Let's go back to the basic principles underlying Zone 2 training and then dive deeper into why it works. And, like gravity, Zone 2 training works whether you believe in it or not.
First, some questions:
- Why do I need to know the science?
You don't. So you can quit right now and Zone 2 methods will go right on working. As I said, Zone 2 works whether you know the science or not. But ... it's a good idea to know why it works and when it doesn't, and knowing that requires at least a basic intuition about the science.
- How much science do I need to know?
Meh, not much. Just enough to understand what's happening, why it's happening, and see why you might be screwing it up unintentionally.
- Will there be a quiz?
Yes! I love quizzes. (I'm kidding: There won't actually be a quiz. But I do like quizzes.)
To restate the core idea: Low-intensity training drives adaptations that improve health. It's that simple.
But it's not exclusive. Walking across the room builds health. Chasing a bus builds fitness. Virtually anything that doesn't involve sitting still is a kind of exercise, and thus builds fitness. So, why the emphasis on low-intensity training? Why not other forms of training, like high-intensity interval training (HIIT), sweet spot training, or something else? What, to be blunt, is the scientific justification?
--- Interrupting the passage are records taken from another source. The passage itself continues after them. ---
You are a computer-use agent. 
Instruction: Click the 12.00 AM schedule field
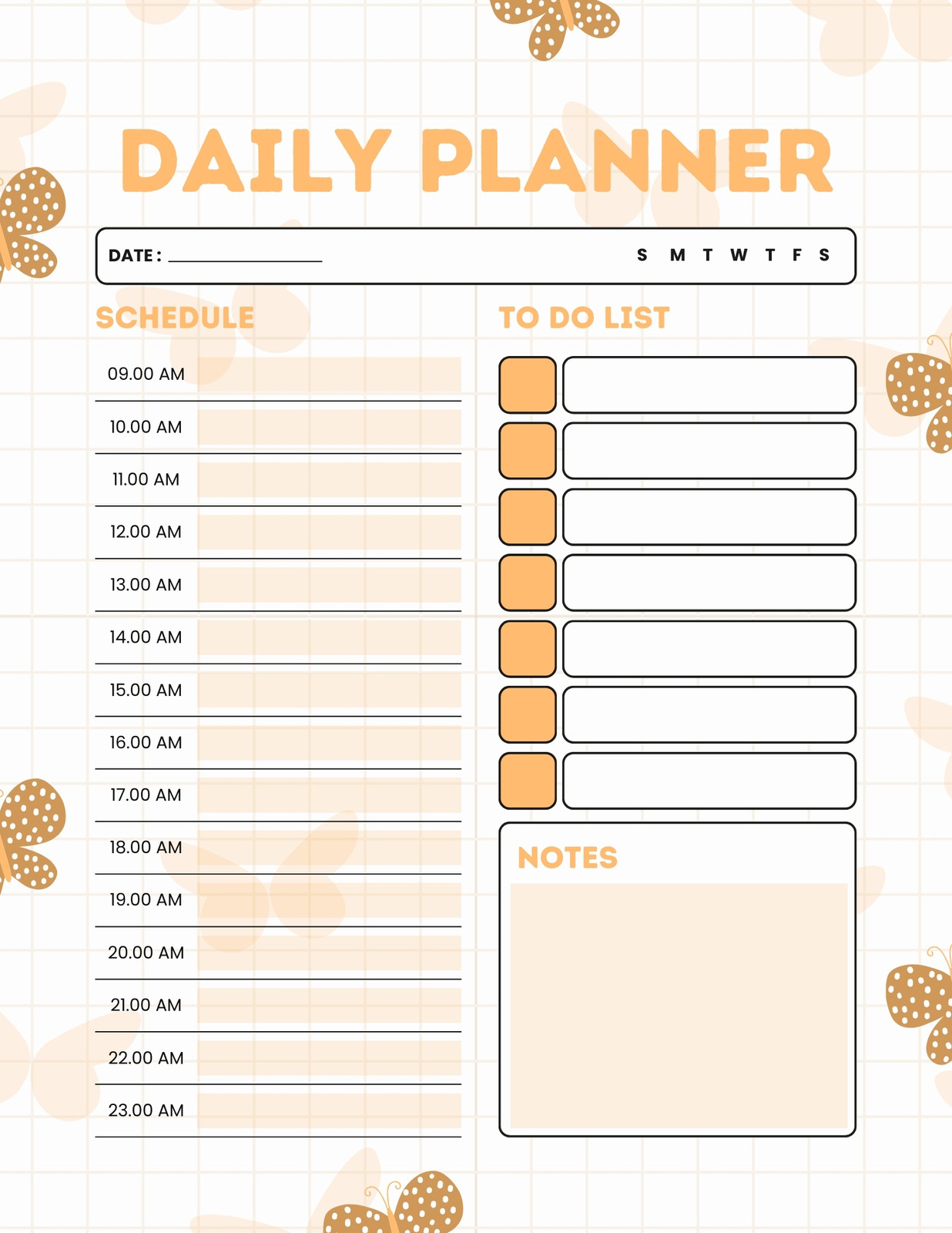[329, 533]
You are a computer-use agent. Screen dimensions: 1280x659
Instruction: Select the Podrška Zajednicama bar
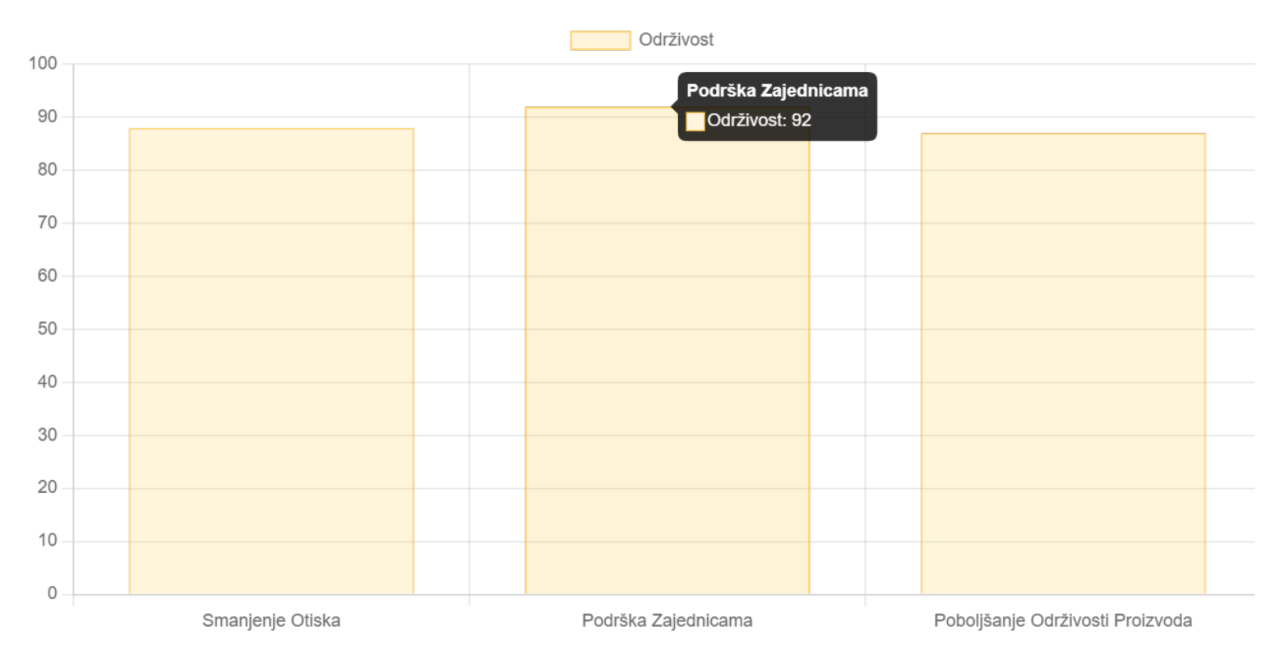click(x=667, y=351)
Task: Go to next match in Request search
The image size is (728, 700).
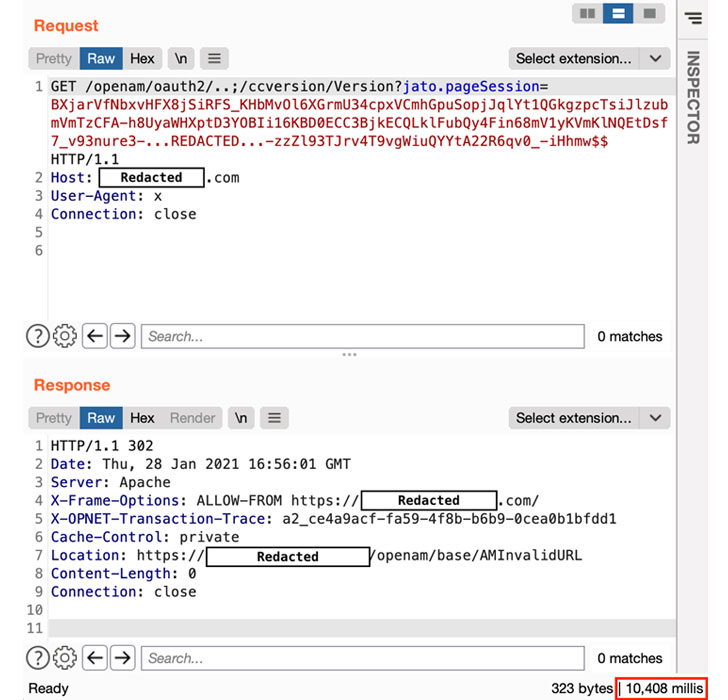Action: point(122,336)
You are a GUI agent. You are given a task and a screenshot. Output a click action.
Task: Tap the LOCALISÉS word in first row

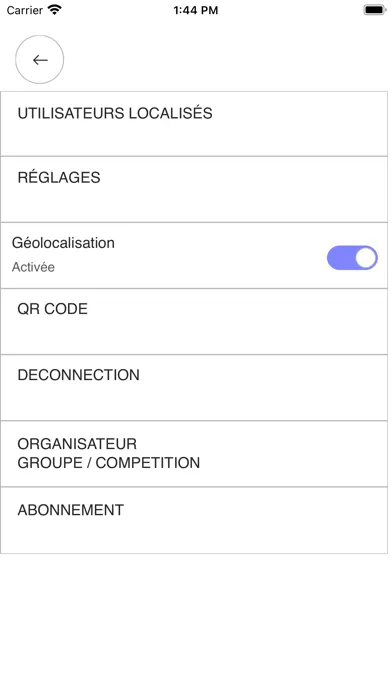coord(170,113)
You can think about it in a kind of two-dimensional graphic, one that has various exercises on it organized by their relative effectiveness (however measured) versus time spent. The Perfect Exercise would produce the most benefit per unit time.
Here is that idea in a loosely graphical form, with Effectiveness and Time as axes. I have put various points on the graphic, purely for illustrative purposes, including high-intensity interval training (HIIT), Zone 2, walking to the fridge, watching TV, and so on. And, oh yes, Zone 2.
While there is no perfect exercise, the closest one in terms of benefit per unit time is likely some variant of high-intensity interval training. It provides oodles of bone, muscle, and cardiovascular benefits, and does it in relatively little time, relying on, as the name suggests, high-intensity intervals: bursts of hard exercise in little time.
What's not to like? Not much. While I don't do HIIT, I do some high-intensity training every week. It has a place in a proper training program, after you've built a base, especially in a polarized program (more on that later).